### About this exercise
In the entries that follow, find the word "screenshot" and report each line it is on.

^^^^^^^^

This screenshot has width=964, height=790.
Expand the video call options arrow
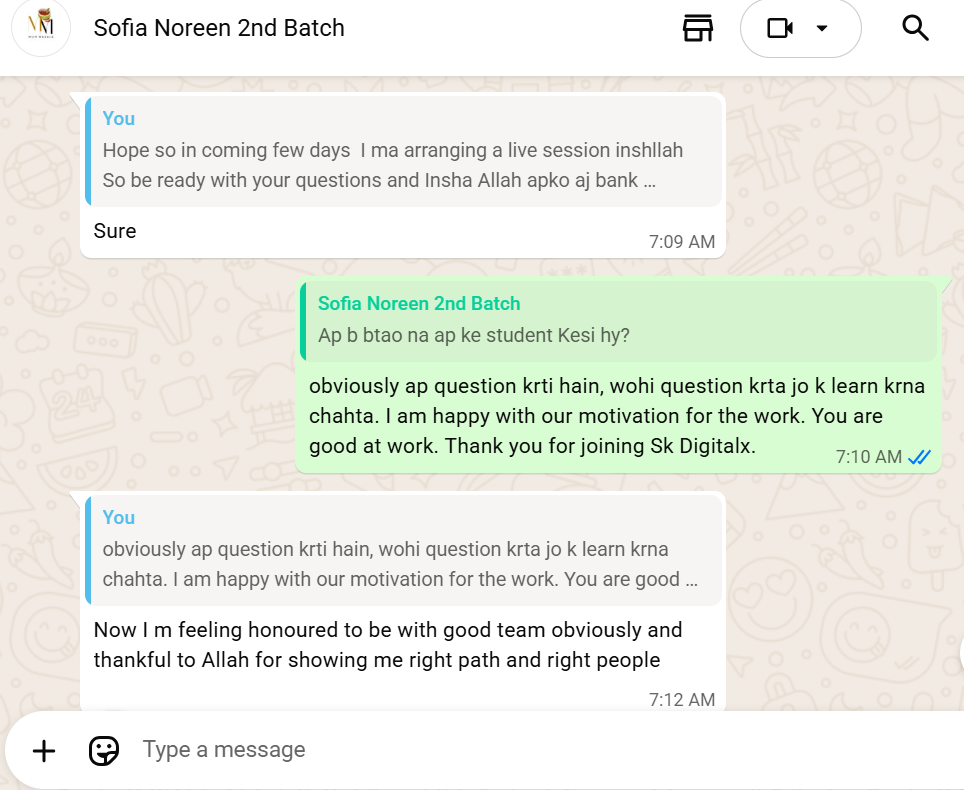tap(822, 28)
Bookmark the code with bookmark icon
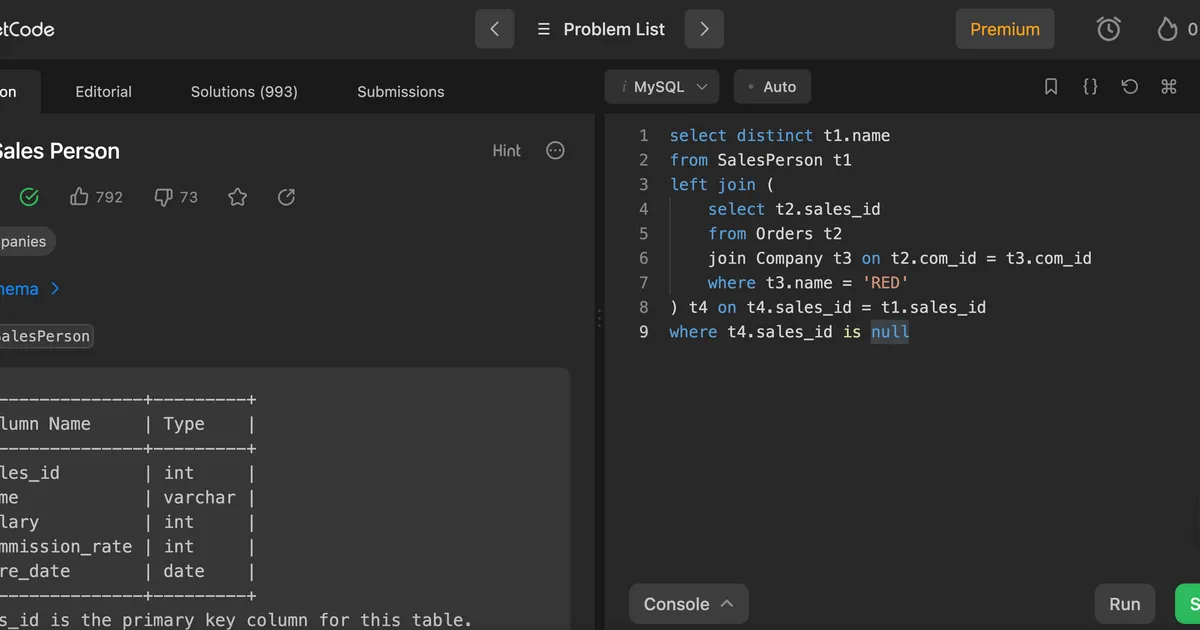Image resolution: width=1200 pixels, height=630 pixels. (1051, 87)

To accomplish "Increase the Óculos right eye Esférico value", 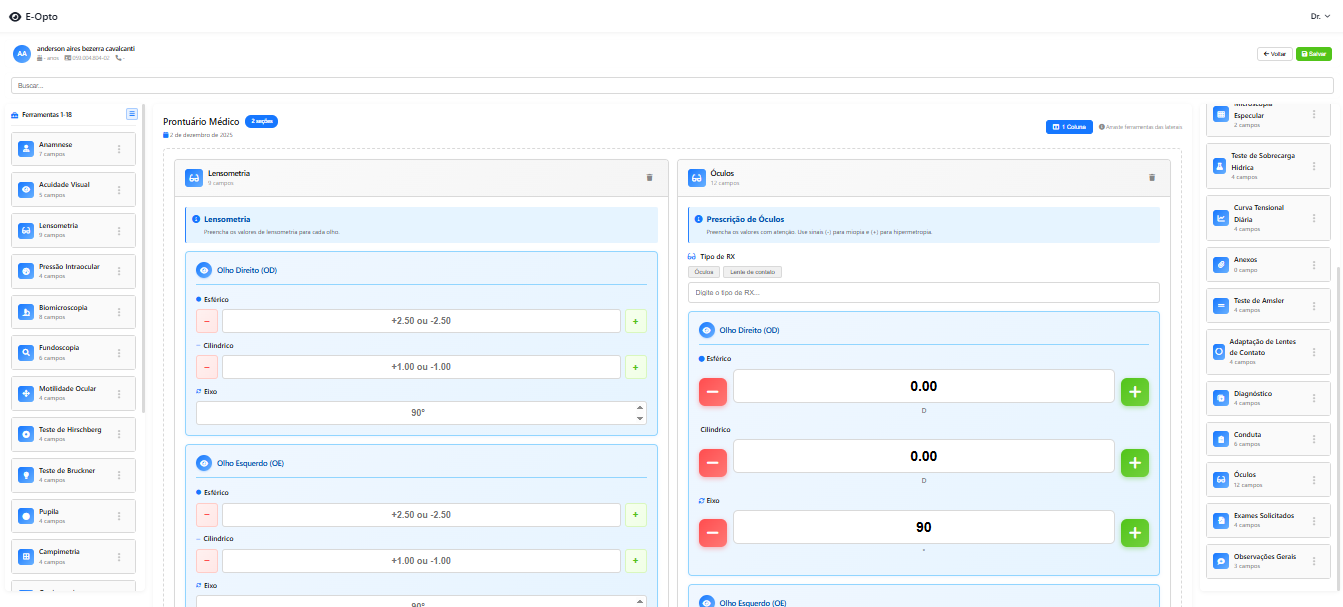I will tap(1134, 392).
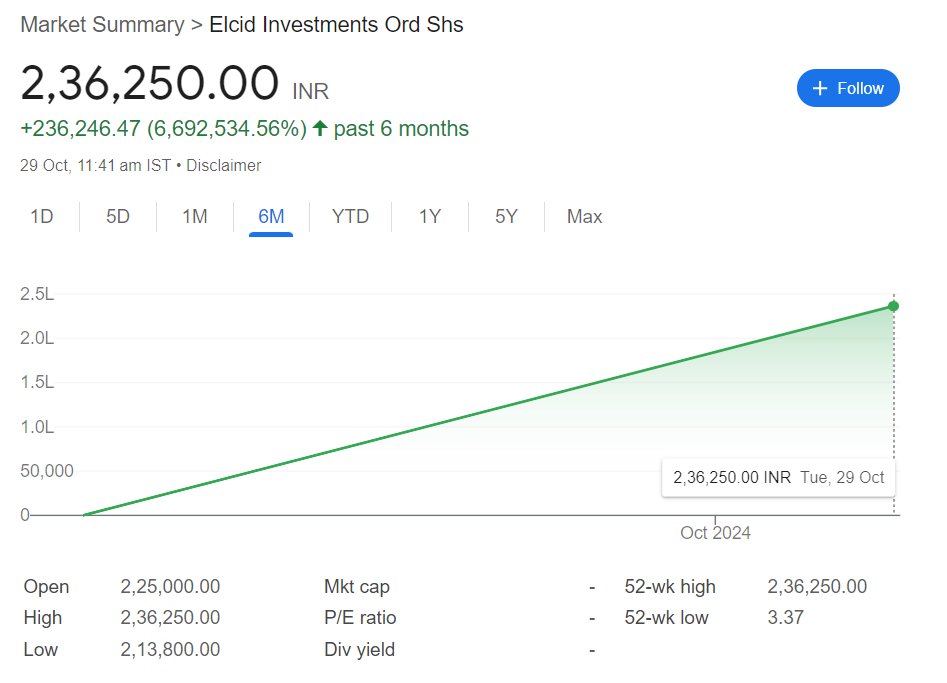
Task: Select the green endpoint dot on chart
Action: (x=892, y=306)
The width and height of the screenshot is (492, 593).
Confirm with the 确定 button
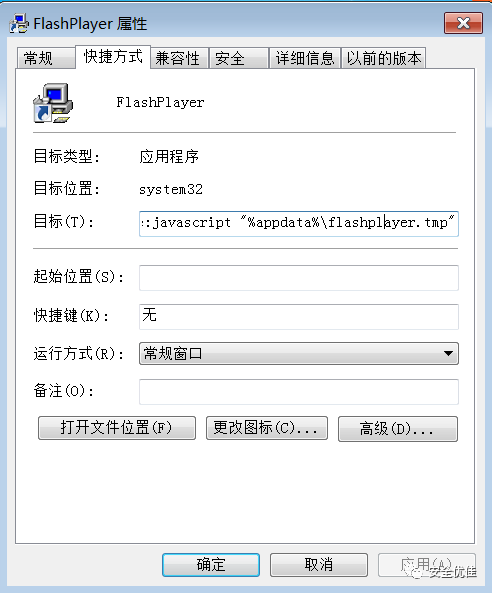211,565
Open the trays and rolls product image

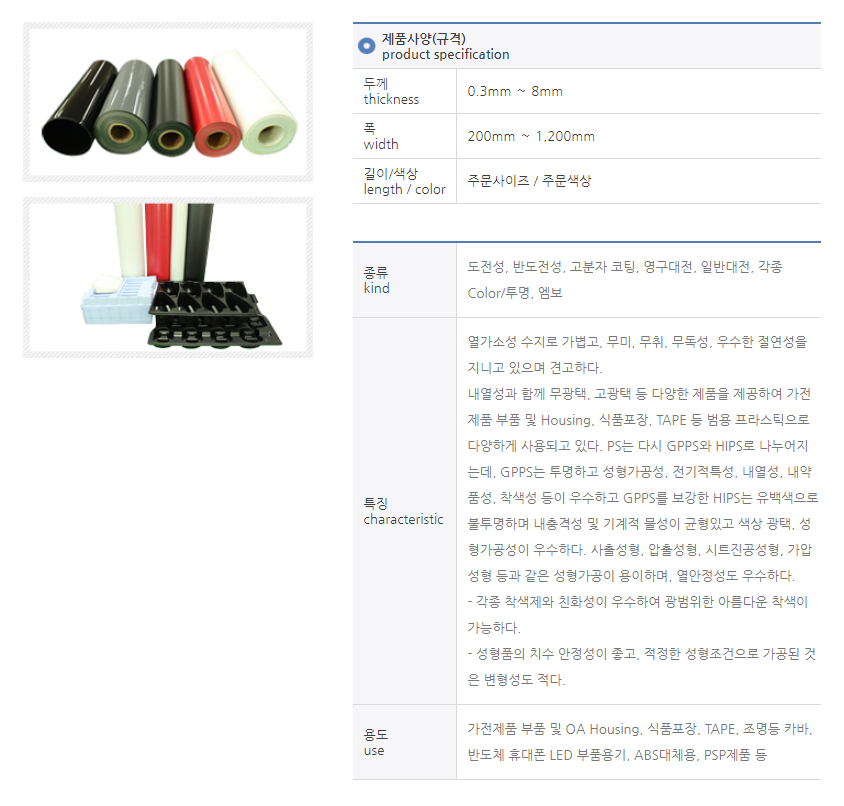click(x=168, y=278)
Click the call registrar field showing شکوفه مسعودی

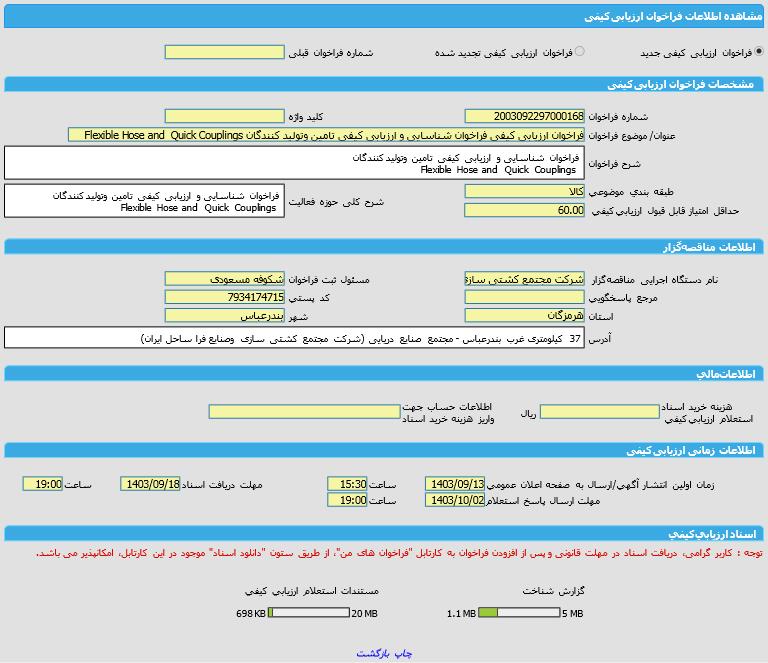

^^^^^^^^

### Answer section
This screenshot has width=964, height=790.
The width and height of the screenshot is (492, 593).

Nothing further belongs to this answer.